> [Exercise prompt] Your response should consist of every line below, reproduced without alteration.

Pixel coordinate grounding data
----------

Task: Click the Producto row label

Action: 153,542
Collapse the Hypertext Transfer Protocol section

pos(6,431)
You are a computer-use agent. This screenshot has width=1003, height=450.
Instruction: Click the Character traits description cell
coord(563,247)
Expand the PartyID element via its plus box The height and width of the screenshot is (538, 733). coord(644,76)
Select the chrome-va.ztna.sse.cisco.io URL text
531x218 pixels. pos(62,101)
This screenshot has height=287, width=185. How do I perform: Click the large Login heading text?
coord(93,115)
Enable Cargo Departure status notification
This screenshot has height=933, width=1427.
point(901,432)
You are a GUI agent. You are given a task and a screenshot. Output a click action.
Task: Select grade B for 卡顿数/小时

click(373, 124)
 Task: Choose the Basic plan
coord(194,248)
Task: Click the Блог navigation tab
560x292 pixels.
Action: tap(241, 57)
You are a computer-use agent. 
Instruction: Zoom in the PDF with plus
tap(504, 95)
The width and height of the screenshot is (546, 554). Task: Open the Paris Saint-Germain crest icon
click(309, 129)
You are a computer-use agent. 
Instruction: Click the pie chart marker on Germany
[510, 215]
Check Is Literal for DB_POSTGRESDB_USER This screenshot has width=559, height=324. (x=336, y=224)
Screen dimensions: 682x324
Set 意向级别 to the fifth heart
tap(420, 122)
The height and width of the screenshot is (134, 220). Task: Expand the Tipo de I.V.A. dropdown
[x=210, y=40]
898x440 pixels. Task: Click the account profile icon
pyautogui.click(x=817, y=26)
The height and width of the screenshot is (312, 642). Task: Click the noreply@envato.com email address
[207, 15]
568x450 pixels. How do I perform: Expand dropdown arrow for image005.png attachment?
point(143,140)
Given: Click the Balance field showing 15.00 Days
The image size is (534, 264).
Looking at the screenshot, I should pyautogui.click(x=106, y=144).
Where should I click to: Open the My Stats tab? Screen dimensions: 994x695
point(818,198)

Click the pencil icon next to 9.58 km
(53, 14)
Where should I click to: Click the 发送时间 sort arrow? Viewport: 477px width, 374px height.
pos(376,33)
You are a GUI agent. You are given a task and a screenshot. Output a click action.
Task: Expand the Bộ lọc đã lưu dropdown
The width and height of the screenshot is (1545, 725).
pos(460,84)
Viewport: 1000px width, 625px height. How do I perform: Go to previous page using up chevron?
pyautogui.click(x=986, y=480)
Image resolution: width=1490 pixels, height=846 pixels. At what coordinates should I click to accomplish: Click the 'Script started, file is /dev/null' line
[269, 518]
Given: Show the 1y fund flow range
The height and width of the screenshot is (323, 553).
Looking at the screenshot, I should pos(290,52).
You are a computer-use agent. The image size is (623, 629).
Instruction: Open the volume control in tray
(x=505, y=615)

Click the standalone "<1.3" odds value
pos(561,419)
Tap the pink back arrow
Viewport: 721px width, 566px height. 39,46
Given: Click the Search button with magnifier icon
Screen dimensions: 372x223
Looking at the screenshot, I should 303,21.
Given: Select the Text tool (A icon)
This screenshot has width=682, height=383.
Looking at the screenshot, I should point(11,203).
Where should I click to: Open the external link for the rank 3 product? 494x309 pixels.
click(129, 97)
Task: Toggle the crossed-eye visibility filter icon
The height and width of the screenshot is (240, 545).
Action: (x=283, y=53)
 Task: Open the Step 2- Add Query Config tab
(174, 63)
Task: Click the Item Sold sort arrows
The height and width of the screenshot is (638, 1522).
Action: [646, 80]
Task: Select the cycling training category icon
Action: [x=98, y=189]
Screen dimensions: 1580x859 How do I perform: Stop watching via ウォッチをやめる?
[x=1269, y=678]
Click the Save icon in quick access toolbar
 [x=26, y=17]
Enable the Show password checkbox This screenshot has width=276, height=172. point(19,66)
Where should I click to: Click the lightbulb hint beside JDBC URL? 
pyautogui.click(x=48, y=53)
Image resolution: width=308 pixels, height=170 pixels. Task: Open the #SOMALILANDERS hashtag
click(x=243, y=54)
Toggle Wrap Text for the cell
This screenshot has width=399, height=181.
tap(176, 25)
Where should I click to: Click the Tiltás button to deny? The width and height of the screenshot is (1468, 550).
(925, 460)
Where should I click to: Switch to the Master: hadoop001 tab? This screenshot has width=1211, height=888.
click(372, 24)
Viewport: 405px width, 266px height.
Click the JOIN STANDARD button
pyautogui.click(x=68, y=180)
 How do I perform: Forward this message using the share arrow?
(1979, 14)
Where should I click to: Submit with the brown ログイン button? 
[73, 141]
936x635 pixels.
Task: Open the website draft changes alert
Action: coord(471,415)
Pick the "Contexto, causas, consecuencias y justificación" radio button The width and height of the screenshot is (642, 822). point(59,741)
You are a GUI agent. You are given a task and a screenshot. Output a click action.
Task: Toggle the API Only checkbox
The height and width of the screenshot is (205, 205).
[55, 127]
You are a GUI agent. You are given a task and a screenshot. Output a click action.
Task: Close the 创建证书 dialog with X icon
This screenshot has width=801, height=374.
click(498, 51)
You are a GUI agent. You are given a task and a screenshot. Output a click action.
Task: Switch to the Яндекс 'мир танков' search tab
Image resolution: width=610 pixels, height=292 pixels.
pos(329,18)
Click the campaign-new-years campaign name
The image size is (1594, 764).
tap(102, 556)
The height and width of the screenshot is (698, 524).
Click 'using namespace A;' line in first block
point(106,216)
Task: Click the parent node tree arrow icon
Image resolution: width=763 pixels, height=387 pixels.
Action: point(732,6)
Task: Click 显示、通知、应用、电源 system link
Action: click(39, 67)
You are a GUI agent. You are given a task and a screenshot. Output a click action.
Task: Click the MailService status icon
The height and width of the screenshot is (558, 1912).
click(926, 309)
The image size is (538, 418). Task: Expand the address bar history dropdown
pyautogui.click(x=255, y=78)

----------

> [Exercise result]
Task: Click the Producto row label

Action: 153,542
Collapse the Hypertext Transfer Protocol section

pos(6,431)
You are a computer-use agent. This screenshot has width=1003, height=450.
Instruction: Click the Character traits description cell
coord(563,247)
Expand the PartyID element via its plus box The height and width of the screenshot is (538, 733). coord(644,76)
Select the chrome-va.ztna.sse.cisco.io URL text
531x218 pixels. pos(62,101)
This screenshot has height=287, width=185. How do I perform: Click the large Login heading text?
coord(93,115)
Enable Cargo Departure status notification
This screenshot has height=933, width=1427.
point(901,432)
You are a GUI agent. You are given a task and a screenshot. Output a click action.
Task: Select grade B for 卡顿数/小时

click(373, 124)
 Task: Choose the Basic plan
coord(194,248)
Task: Click the Блог navigation tab
560x292 pixels.
Action: tap(241, 57)
You are a computer-use agent. 
Instruction: Zoom in the PDF with plus
tap(504, 95)
The width and height of the screenshot is (546, 554). Task: Open the Paris Saint-Germain crest icon
click(309, 129)
You are a computer-use agent. 
Instruction: Click the pie chart marker on Germany
[510, 215]
Check Is Literal for DB_POSTGRESDB_USER This screenshot has width=559, height=324. (x=336, y=224)
Screen dimensions: 682x324
Set 意向级别 to the fifth heart
tap(420, 122)
The height and width of the screenshot is (134, 220). Task: Expand the Tipo de I.V.A. dropdown
[x=210, y=40]
898x440 pixels. Task: Click the account profile icon
pyautogui.click(x=817, y=26)
The height and width of the screenshot is (312, 642). Task: Click the noreply@envato.com email address
[207, 15]
568x450 pixels. How do I perform: Expand dropdown arrow for image005.png attachment?
point(143,140)
Given: Click the Balance field showing 15.00 Days
The image size is (534, 264).
Looking at the screenshot, I should pyautogui.click(x=106, y=144).
Where should I click to: Open the My Stats tab? Screen dimensions: 994x695
point(818,198)

Click the pencil icon next to 9.58 km
(53, 14)
Where should I click to: Click the 发送时间 sort arrow? Viewport: 477px width, 374px height.
pos(376,33)
You are a GUI agent. You are given a task and a screenshot. Output a click action.
Task: Expand the Bộ lọc đã lưu dropdown
The width and height of the screenshot is (1545, 725).
pos(460,84)
Viewport: 1000px width, 625px height. How do I perform: Go to previous page using up chevron?
pyautogui.click(x=986, y=480)
Image resolution: width=1490 pixels, height=846 pixels. At what coordinates should I click to accomplish: Click the 'Script started, file is /dev/null' line
[269, 518]
Given: Show the 1y fund flow range
The height and width of the screenshot is (323, 553).
Looking at the screenshot, I should pos(290,52).
You are a computer-use agent. The image size is (623, 629).
Instruction: Open the volume control in tray
(x=505, y=615)

Click the standalone "<1.3" odds value
pos(561,419)
Tap the pink back arrow
Viewport: 721px width, 566px height. 39,46
Given: Click the Search button with magnifier icon
Screen dimensions: 372x223
Looking at the screenshot, I should 303,21.
Given: Select the Text tool (A icon)
This screenshot has width=682, height=383.
Looking at the screenshot, I should point(11,203).
Where should I click to: Open the external link for the rank 3 product? 494x309 pixels.
click(129, 97)
Task: Toggle the crossed-eye visibility filter icon
The height and width of the screenshot is (240, 545).
Action: (x=283, y=53)
 Task: Open the Step 2- Add Query Config tab
(174, 63)
Task: Click the Item Sold sort arrows
The height and width of the screenshot is (638, 1522).
Action: [646, 80]
Task: Select the cycling training category icon
Action: [x=98, y=189]
Screen dimensions: 1580x859 How do I perform: Stop watching via ウォッチをやめる?
[x=1269, y=678]
Click the Save icon in quick access toolbar
 [x=26, y=17]
Enable the Show password checkbox This screenshot has width=276, height=172. point(19,66)
Where should I click to: Click the lightbulb hint beside JDBC URL? 
pyautogui.click(x=48, y=53)
Image resolution: width=308 pixels, height=170 pixels. Task: Open the #SOMALILANDERS hashtag
click(x=243, y=54)
Toggle Wrap Text for the cell
This screenshot has width=399, height=181.
tap(176, 25)
Where should I click to: Click the Tiltás button to deny? The width and height of the screenshot is (1468, 550).
(925, 460)
Where should I click to: Switch to the Master: hadoop001 tab? This screenshot has width=1211, height=888.
click(372, 24)
Viewport: 405px width, 266px height.
Click the JOIN STANDARD button
pyautogui.click(x=68, y=180)
 How do I perform: Forward this message using the share arrow?
(1979, 14)
Where should I click to: Submit with the brown ログイン button? 
[73, 141]
936x635 pixels.
Task: Open the website draft changes alert
Action: coord(471,415)
Pick the "Contexto, causas, consecuencias y justificación" radio button The width and height of the screenshot is (642, 822). point(59,741)
You are a GUI agent. You are given a task and a screenshot. Output a click action.
Task: Toggle the API Only checkbox
The height and width of the screenshot is (205, 205).
[55, 127]
You are a GUI agent. You are given a task and a screenshot. Output a click action.
Task: Close the 创建证书 dialog with X icon
This screenshot has width=801, height=374.
click(498, 51)
You are a GUI agent. You are given a task and a screenshot. Output a click action.
Task: Switch to the Яндекс 'мир танков' search tab
Image resolution: width=610 pixels, height=292 pixels.
pos(329,18)
Click the campaign-new-years campaign name
The image size is (1594, 764).
tap(102, 556)
The height and width of the screenshot is (698, 524).
Click 'using namespace A;' line in first block
point(106,216)
Task: Click the parent node tree arrow icon
Image resolution: width=763 pixels, height=387 pixels.
Action: point(732,6)
Task: Click 显示、通知、应用、电源 system link
Action: click(39, 67)
You are a GUI agent. You are given a task and a screenshot. Output a click action.
Task: Click the MailService status icon
The height and width of the screenshot is (558, 1912).
click(926, 309)
The image size is (538, 418). Task: Expand the address bar history dropdown
pyautogui.click(x=255, y=78)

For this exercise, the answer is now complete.